▶ **EXTRACT**:
○ ○ ○

Judaea ( ;  ) was a Roman province which incorporated the regions of Judea, Samaria, and Idumea from 6 CE, extending over parts of the former regions of the Hasmonean and Herodian kingdoms of Judea. The name Judaea, like the similar Judea, was derived from the Iron Age Kingdom of Judah, but the Roman province encompassed a much larger territory.

With the transition to full Roman province, Judaea became subject to direct Roman rule, replacing a system of semi-autonomous vassalage that had existed since the Roman Republic conquest of the region in 63 BCE. The change was enacted by the Roman emperor Augustus after an appeal by the populace against the ill rule of Herod Archelaus. With the onset of direct rule, the official census instituted by Publius Sulpicius Quirinius, the governor of Roman Syria, nevertheless caused tensions and led to an uprising by Judas of Galilee. In other notable events in the period, the crucifixion of Jesus in 30–33 CE led to the emergence of the Jewish Christian groups that later developed into Christianity, while in 37 CE, Emperor Caligula ordered the erection of a statue of himself in the Jewish temple, an episode known as the Caligula Crisis.

Growing discontent at Roman rule led to the First Jewish–Roman War in 66-73 CE and ultimately the Siege of Jerusalem and destruction of the temple in 70 CE, bringing an end to the Second Temple period. Following the war, the Fiscus Judaicus was instituted. In 132 AD, the province of Judaea was merged with Galilee into an enlarged province named Syria Palaestina.

Background

The first intervention of Rome in the region dates from 63 BCE, following the end of the Third Mithridatic War, when Rome established the province of Syria. After the defeat of Mithridates VI of Pontus, Pompey sacked Jerusalem and installed the Hasmonean prince Hyrcanus II as Ethnarch and High Priest, but not as king. Some years later Julius Caesar appointed Antipater the Idumaean, also known as Antipas, as the first Roman Procurator. Antipater's son Herod was designated "King of the Jews" by the Roman Senate in 40 BCE but he did not gain military control until 37 BCE. During his reign the last representatives of the Hasmoneans were eliminated, and the huge port of Caesarea Maritima was built.

Herod died in 4 BCE, and his kingdom was divided among three of his sons, two of whom (Philip and Herod Antipas) became tetrarchs ('rulers of a quarter part'). The third son, Archelaus, became an ethnarch and ruled over half of his father's kingdom. One of these principalities was Judea, corresponding to the territory of the historic Judea, plus Samaria and Idumea.

○ ○ ○

▶ **DIRECTIONS**:
According to the Judaea text, in what year was the province merged with Galilee into Syria Palaestina? The lines after this text have no connection to it.

○ ○ ○

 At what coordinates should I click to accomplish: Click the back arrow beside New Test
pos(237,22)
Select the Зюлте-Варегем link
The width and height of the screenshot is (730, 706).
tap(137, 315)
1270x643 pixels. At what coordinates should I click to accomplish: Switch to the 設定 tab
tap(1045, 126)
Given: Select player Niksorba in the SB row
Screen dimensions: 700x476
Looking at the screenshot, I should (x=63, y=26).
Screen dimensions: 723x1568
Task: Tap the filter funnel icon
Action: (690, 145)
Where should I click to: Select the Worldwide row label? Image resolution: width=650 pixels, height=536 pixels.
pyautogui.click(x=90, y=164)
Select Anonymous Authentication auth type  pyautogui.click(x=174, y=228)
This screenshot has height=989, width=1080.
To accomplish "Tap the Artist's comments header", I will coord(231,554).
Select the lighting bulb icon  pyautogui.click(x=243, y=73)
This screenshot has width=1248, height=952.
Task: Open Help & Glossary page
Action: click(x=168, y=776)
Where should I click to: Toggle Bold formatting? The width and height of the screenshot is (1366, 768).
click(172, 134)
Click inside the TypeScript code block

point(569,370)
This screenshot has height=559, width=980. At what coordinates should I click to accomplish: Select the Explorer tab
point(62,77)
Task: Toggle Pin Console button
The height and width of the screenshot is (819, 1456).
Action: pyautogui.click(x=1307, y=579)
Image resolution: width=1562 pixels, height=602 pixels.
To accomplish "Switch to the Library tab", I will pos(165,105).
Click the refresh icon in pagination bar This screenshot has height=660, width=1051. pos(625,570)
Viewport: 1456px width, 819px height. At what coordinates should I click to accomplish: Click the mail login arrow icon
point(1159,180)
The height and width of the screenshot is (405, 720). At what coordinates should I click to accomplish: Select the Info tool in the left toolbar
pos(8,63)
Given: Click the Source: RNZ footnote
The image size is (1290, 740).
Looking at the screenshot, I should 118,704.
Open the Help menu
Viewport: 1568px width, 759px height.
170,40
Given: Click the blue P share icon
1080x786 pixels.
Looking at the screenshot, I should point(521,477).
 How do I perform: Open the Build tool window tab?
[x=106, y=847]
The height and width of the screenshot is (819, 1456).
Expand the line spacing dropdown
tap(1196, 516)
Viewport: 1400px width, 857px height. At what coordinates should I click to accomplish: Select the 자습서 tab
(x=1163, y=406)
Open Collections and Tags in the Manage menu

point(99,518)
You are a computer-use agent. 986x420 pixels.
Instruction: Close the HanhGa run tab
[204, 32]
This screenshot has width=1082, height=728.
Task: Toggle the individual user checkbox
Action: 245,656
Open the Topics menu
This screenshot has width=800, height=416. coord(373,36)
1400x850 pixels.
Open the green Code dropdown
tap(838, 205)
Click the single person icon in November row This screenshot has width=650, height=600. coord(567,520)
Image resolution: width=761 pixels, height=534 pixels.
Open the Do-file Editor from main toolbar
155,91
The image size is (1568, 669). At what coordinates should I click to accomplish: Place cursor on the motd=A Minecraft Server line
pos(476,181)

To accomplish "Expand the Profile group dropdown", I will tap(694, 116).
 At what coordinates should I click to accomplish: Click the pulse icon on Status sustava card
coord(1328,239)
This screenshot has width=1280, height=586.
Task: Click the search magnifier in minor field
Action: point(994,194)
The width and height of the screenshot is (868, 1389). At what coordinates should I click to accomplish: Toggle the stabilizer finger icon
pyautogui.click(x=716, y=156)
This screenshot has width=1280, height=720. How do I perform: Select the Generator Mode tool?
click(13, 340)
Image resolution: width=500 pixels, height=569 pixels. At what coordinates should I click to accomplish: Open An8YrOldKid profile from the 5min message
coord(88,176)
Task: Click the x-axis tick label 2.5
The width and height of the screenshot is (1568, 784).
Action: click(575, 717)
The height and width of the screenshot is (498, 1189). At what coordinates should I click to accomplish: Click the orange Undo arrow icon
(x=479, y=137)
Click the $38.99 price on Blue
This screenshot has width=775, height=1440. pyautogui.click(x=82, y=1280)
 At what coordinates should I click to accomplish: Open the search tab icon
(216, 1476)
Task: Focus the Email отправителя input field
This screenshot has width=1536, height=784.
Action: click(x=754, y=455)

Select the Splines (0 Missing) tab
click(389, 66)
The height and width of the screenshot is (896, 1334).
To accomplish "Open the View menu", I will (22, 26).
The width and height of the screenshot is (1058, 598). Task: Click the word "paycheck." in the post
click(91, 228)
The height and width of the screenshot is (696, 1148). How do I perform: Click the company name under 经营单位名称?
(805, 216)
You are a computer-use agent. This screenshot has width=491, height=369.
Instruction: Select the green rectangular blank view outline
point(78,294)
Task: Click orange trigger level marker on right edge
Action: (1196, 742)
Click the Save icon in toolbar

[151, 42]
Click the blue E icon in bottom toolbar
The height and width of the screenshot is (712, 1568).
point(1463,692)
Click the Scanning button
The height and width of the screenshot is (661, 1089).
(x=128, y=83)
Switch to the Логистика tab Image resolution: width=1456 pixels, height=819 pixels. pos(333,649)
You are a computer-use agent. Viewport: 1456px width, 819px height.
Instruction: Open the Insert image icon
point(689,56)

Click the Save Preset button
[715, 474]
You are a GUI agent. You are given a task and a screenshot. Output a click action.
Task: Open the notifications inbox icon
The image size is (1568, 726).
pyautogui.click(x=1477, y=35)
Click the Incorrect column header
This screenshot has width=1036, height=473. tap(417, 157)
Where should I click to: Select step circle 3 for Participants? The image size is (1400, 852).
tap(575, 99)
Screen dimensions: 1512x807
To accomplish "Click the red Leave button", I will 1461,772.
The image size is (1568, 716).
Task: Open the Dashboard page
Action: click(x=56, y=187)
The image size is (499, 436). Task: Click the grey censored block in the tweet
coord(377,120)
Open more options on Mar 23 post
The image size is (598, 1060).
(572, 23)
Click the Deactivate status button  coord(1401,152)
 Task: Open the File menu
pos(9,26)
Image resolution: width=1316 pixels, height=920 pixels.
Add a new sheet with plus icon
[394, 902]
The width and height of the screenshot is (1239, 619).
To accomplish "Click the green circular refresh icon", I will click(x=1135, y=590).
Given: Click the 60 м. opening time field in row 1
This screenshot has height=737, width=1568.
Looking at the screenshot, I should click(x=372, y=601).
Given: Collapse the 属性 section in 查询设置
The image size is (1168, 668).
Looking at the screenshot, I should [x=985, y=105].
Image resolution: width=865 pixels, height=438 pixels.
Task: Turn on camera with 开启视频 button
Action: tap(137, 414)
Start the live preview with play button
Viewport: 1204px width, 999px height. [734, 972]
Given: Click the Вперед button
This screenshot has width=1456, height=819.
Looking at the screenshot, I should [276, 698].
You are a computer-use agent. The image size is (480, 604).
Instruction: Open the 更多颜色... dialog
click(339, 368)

○ ○ ○

▶ **WRITTEN RESPONSE**:
132 AD